"I just do love winning gold. I really do. That's the best colour."
September 6, 2012 11:17 PM   Subscribe

In January 2003, Esther Vergeer, a 21-year old Dutch wheelchair tennis player lost her singles match to Daniela Di Toro in the quarter-finals of the Sydney International. What no one knew at the time was that this was the end of an era. Now 31, Vergeer hasn't lost a singles match since. The world's most dominant athlete in an individual sport, she's going for her 470th consecutive victory today, in the gold medal match at the Paralympics.

Vergeer was left with paraplegia after a risky spinal surgery when she was eight. The #1 ranked player since 1999, her singles career has included three Paralympics singles gold medals, 21 Grand Slams (winning six of the last eight 6-0 6-0) and 138 other tournaments. She has been twice awarded the Laureus Award for (worldwide) Disabled Sportsperson of the Year, and was the flag bearer for the Dutch at the opening ceremonies in Beijing.

Turns out she's a fair doubles player as well, winning 2 gold medals and one disappointing silver, as well as 21 Grand Slams with various partners over the same time period. Of course, she is also playing in the doubles final on Saturday. Combined, she has a lifetime record of 1112 wins and 60 losses.

Wheelchair tennis is essentially the same game as leg tennis, except that the ball is allowed to bounce twice and you can store spare balls in your spokes. Also, the prize money for a Grand Slam event is a little lower; Wimbledon awards £8K for the wheelchair doubles (per team), and 65 times more -- £260K for the able-bodied doubles. Roger Federer's payday was £1,150K. Of course a few years ago, Vergeer's prizes were closer to $1000.

If you're interested, you can watch her path to the finals:
Quarterfinals vs. Khanthansit (THA)
Semifinals vs Griffioen (NED) - Griffioen was Vergeer's partner for the silver in Beijing, and plays against her in the doubles final.

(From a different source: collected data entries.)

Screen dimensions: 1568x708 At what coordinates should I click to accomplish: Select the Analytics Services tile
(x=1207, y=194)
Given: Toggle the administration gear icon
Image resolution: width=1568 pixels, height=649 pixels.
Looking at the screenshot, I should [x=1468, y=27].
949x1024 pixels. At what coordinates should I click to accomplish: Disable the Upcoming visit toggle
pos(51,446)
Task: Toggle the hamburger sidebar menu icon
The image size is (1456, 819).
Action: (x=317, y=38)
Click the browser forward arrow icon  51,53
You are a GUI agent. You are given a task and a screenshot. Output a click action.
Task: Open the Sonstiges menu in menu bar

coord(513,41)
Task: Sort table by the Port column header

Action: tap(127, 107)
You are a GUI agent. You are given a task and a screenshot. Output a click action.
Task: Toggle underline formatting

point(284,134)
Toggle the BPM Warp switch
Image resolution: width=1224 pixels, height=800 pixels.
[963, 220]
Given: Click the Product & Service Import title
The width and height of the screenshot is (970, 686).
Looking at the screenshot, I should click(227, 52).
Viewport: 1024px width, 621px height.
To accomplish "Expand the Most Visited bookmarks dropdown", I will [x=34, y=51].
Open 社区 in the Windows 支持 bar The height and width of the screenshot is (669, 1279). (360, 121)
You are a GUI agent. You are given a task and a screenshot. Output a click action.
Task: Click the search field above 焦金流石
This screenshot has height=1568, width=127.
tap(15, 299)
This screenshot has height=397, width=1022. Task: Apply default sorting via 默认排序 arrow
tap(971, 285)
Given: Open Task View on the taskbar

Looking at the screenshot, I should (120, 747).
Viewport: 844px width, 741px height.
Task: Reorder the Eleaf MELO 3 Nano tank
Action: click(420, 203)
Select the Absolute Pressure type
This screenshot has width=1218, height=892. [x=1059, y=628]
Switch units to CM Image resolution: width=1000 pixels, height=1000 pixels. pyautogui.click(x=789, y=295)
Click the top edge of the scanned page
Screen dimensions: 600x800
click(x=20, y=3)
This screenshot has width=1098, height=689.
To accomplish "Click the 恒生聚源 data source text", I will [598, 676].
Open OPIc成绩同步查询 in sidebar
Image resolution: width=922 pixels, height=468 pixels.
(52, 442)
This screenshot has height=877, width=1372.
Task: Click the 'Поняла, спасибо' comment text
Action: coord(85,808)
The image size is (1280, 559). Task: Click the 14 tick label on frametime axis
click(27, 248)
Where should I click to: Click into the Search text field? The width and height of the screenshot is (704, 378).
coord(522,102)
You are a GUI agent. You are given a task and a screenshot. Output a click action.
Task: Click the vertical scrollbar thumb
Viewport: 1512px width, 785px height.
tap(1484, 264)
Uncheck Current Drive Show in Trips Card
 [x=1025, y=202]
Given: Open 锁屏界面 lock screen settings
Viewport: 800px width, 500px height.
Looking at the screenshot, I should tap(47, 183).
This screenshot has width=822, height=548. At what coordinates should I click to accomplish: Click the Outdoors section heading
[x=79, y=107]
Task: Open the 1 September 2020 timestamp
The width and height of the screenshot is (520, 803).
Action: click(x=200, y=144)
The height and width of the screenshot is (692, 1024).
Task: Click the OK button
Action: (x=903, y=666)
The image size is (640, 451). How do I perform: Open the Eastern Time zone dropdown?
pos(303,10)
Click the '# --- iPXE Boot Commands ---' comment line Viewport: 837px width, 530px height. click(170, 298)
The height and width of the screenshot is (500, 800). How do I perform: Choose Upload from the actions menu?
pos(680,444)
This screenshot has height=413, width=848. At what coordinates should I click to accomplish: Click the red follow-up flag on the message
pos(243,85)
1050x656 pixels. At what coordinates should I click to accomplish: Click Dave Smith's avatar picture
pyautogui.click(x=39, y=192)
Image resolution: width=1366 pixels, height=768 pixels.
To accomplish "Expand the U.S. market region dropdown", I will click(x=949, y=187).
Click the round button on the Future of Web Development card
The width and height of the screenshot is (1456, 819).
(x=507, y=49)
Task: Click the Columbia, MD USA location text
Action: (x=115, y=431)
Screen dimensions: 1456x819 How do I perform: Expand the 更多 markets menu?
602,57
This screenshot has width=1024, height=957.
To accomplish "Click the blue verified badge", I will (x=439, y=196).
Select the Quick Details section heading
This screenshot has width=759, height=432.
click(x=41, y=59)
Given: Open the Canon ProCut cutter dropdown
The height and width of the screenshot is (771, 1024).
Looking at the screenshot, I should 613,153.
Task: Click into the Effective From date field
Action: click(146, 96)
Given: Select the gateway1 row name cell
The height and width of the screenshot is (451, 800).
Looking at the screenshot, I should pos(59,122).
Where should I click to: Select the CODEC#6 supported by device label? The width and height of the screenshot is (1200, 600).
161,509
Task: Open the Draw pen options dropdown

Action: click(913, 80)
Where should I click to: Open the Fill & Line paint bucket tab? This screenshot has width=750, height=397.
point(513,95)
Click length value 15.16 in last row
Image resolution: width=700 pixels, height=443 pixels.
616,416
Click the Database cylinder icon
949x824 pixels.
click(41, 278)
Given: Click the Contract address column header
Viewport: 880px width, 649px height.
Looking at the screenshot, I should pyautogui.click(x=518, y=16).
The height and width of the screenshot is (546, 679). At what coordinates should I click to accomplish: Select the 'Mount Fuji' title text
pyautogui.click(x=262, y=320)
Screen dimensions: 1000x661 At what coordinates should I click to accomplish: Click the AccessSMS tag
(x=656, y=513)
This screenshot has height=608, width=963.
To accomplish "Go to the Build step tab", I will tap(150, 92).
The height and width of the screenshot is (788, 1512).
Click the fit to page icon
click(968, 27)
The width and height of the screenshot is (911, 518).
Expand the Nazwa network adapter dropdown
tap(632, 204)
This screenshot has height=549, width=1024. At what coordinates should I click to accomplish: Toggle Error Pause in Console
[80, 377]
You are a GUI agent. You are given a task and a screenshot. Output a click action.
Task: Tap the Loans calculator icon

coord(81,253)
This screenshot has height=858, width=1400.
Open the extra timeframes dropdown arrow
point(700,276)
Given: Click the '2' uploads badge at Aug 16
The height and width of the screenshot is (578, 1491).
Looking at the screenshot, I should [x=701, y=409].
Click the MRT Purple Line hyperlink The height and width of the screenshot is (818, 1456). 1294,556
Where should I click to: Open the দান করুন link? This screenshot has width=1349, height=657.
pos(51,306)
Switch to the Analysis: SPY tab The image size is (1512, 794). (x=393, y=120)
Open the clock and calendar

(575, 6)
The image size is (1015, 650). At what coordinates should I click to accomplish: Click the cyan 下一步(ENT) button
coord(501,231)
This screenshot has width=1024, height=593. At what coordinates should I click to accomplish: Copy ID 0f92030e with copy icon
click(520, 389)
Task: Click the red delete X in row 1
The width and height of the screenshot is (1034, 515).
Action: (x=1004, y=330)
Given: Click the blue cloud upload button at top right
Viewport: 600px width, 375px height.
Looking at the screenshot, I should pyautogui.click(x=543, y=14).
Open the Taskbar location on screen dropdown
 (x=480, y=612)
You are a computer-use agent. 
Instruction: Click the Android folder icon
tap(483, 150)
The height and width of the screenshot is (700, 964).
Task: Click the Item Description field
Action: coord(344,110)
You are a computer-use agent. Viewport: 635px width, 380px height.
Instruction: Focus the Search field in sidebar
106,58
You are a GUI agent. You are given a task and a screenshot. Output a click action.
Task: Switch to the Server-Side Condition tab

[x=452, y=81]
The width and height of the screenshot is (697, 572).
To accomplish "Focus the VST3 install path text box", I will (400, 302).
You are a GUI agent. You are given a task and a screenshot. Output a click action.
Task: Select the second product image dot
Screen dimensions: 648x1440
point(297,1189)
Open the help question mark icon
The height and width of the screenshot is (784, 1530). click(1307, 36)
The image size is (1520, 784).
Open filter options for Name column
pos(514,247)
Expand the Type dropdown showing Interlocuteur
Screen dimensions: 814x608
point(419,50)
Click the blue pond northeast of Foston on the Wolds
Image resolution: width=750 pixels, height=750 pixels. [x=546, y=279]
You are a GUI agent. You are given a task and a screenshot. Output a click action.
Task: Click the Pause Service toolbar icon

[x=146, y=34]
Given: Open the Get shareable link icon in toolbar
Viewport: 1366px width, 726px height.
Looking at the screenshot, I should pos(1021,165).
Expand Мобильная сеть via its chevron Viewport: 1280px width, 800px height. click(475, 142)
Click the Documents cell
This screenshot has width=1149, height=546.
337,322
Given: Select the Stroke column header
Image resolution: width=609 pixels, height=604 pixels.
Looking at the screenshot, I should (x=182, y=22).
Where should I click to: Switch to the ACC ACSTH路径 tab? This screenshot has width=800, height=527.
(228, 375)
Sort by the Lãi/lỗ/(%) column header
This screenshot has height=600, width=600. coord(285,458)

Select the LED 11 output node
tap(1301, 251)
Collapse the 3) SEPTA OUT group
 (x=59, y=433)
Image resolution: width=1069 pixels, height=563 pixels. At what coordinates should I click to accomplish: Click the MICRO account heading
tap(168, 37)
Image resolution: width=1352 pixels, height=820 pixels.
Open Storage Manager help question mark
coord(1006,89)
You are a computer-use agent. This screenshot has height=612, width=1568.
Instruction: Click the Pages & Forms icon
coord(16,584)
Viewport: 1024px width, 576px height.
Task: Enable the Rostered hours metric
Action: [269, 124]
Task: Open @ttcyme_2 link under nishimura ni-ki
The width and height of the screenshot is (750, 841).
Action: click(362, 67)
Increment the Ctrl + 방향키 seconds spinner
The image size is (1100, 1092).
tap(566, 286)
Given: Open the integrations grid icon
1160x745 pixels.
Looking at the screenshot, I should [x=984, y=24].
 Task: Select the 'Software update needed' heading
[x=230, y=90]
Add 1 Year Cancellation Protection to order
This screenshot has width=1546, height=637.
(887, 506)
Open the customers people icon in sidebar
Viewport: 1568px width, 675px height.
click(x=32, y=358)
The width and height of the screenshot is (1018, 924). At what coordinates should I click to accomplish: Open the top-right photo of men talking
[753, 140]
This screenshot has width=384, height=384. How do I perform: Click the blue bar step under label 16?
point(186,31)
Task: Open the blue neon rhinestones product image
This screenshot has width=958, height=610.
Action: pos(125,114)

Vergeer's official site (Dutch; autoplaying CNN interview video.)
posted by Homeboy Trouble (10 comments total) 10 users marked this as a favorite
cool sport, never seen that before. no grunting!
posted by facetious at 11:39 PM on September 6, 2012

The world's most dominant athlete in an individual sport

Which probably makes her the least known but most successful sporty type in the world.

I don't give a jot for the Olympics, para or otherwise (until I saw what I think was Blind Soccer last night, but this sort of story interests me, so thanks for sharing it.
posted by Mezentian at 12:31 AM on September 7, 2012

Those arms!
posted by roger ackroyd at 12:32 AM on September 7, 2012 [1 favorite]

Awesome athlete.
posted by MT at 4:39 AM on September 7, 2012

And she won!!!
posted by Pendragon at 6:03 AM on September 7, 2012 [1 favorite]

1112 wins and 60 losses

That's one of most astoundingly awesome sports stats I've ever heard.
posted by JanetLand at 6:35 AM on September 7, 2012 [1 favorite]

And she won!!!

Oh, well, now that makes it 1113 wins and 60 losses. ONE LOUDER IN AWESOMENESS.
posted by JanetLand at 6:37 AM on September 7, 2012

...Isn't that the beginning of an era?
posted by maryr at 7:02 AM on September 7, 2012 [3 favorites]

End of an era when other people could entertain the thought of being the best.
posted by Panjandrum at 7:36 AM on September 7, 2012

Damnit.How can I flag my own comment (which I felt bad about) if it's been deleted?